> WHAT YOU HAVE TO DO
Set down every line from the one containing "Given: Select the" through the last line of the records below, exactly as written, and leave out the pictures.
○ ○ ○
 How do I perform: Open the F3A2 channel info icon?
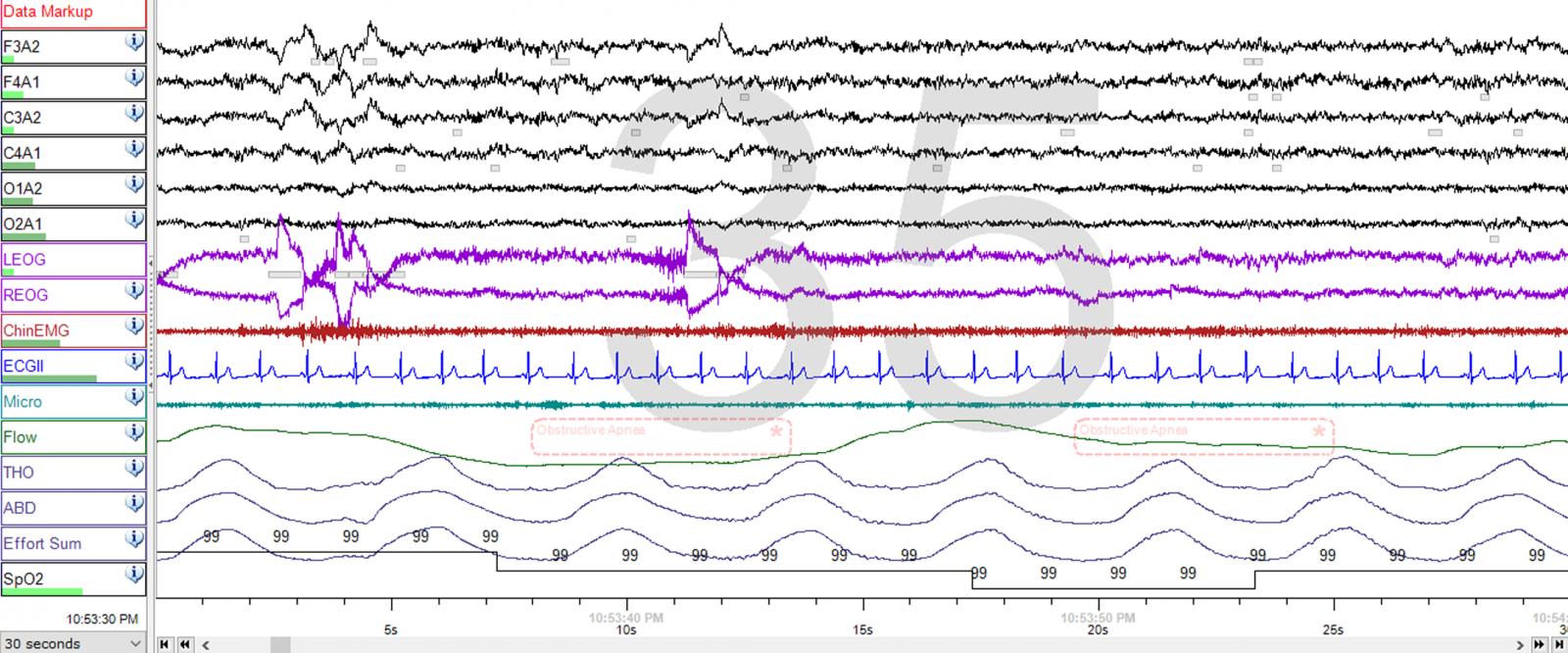(134, 42)
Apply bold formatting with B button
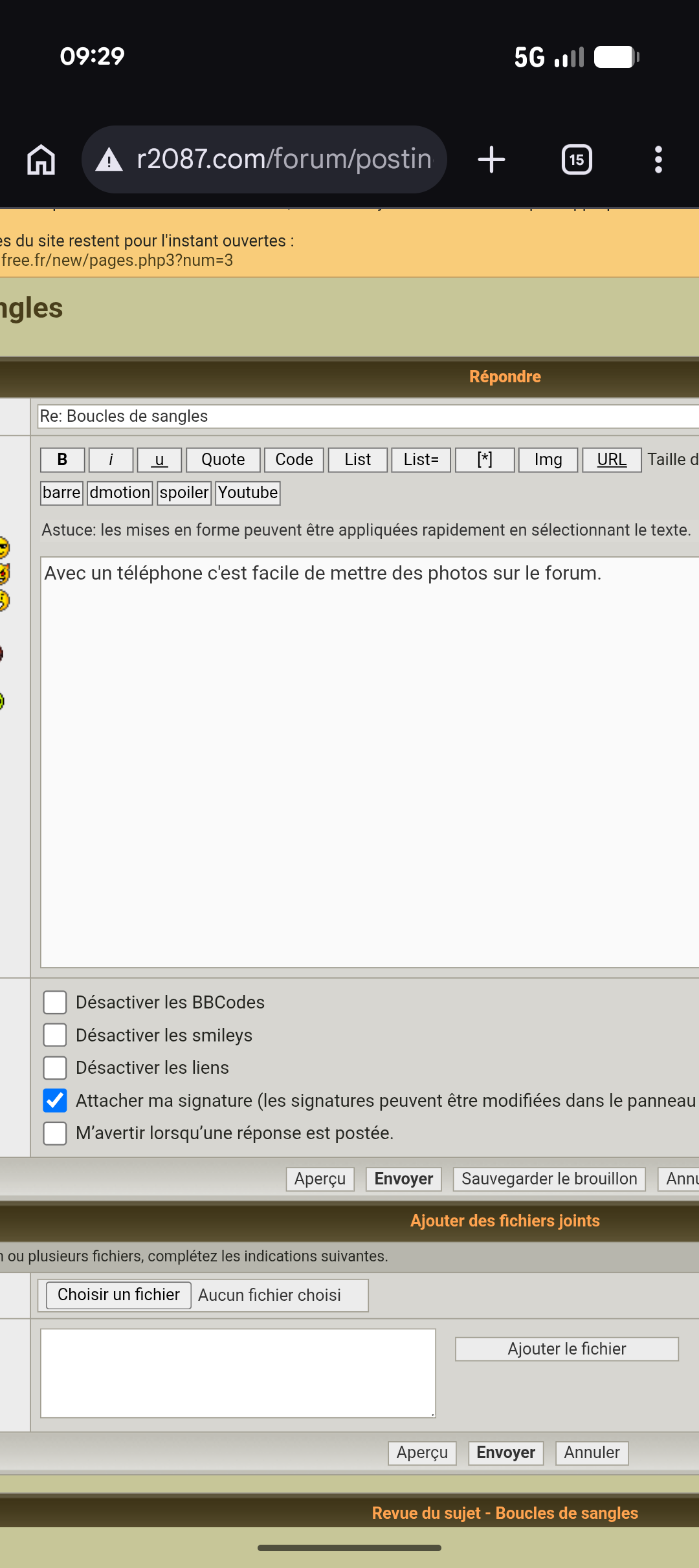The image size is (699, 1568). pos(62,460)
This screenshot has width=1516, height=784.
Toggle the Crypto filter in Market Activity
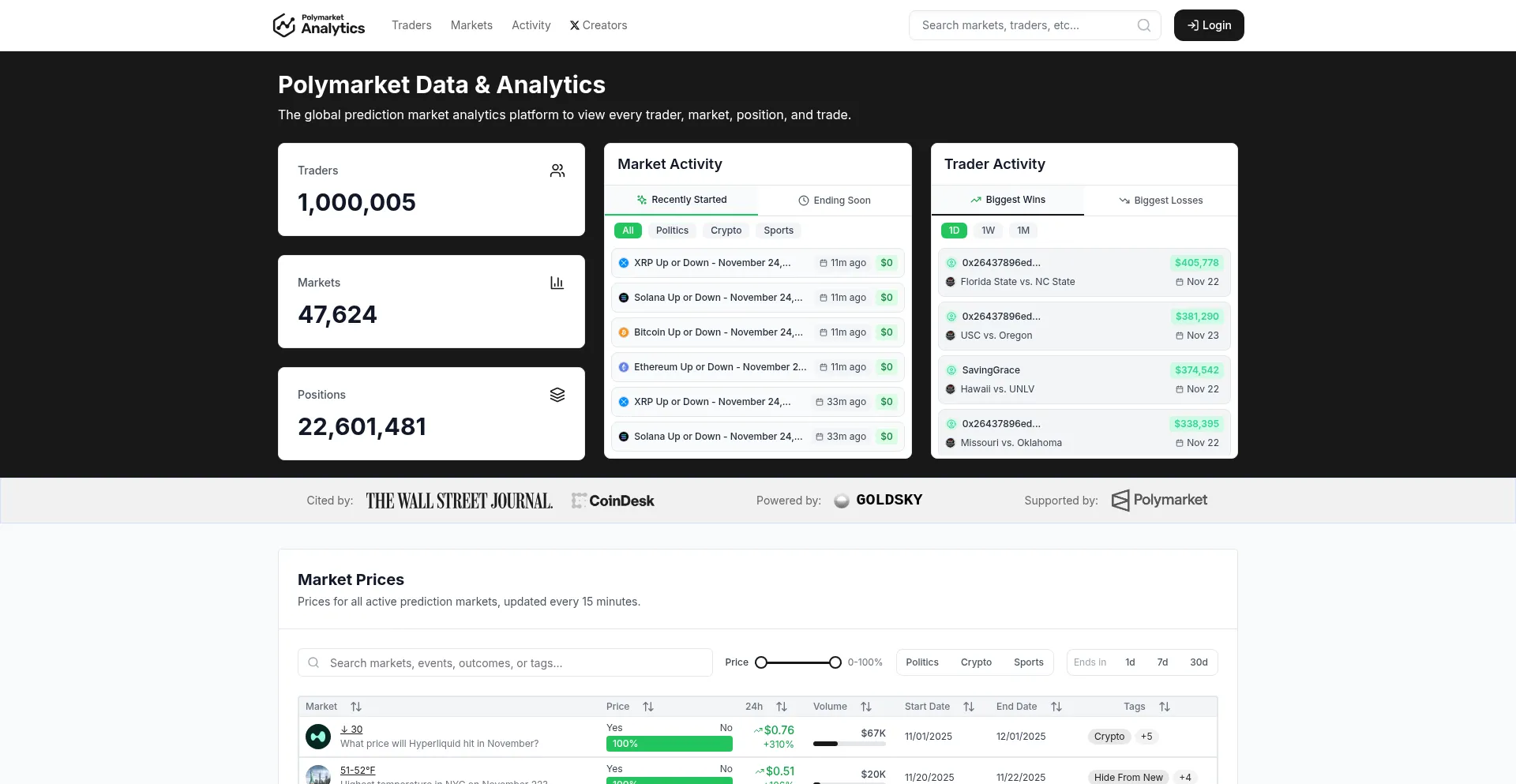[x=726, y=231]
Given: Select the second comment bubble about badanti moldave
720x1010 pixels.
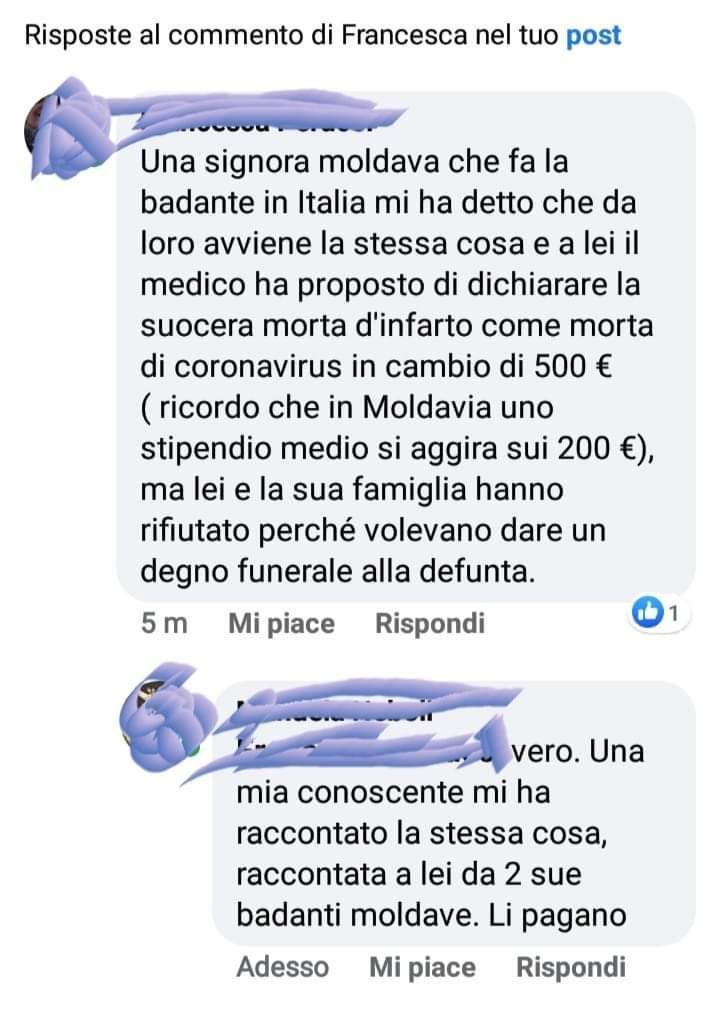Looking at the screenshot, I should 454,814.
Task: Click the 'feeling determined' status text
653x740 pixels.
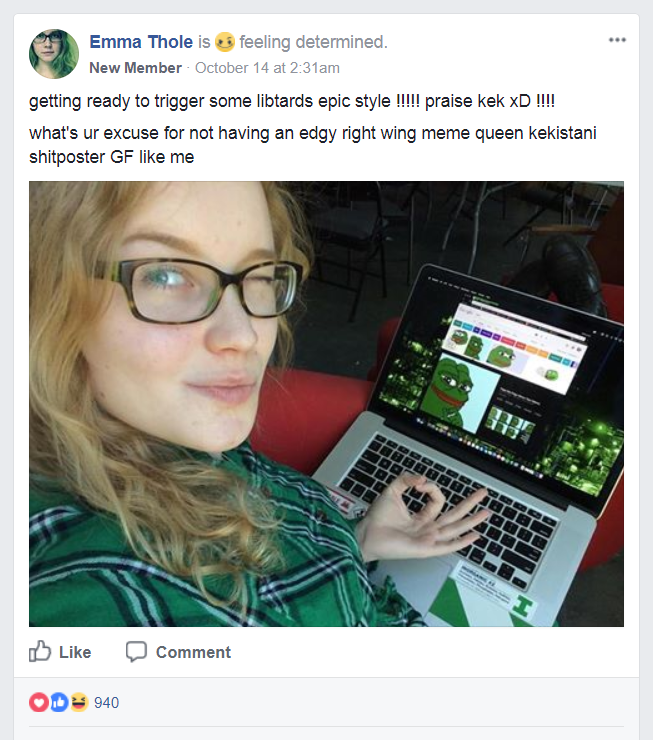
○ ○ ○
> OUTPUT FOR THIS TASK
Given: Select the second comment bubble about badanti moldave
720x1010 pixels.
Looking at the screenshot, I should 454,814.
Task: Click the 'feeling determined' status text
653x740 pixels.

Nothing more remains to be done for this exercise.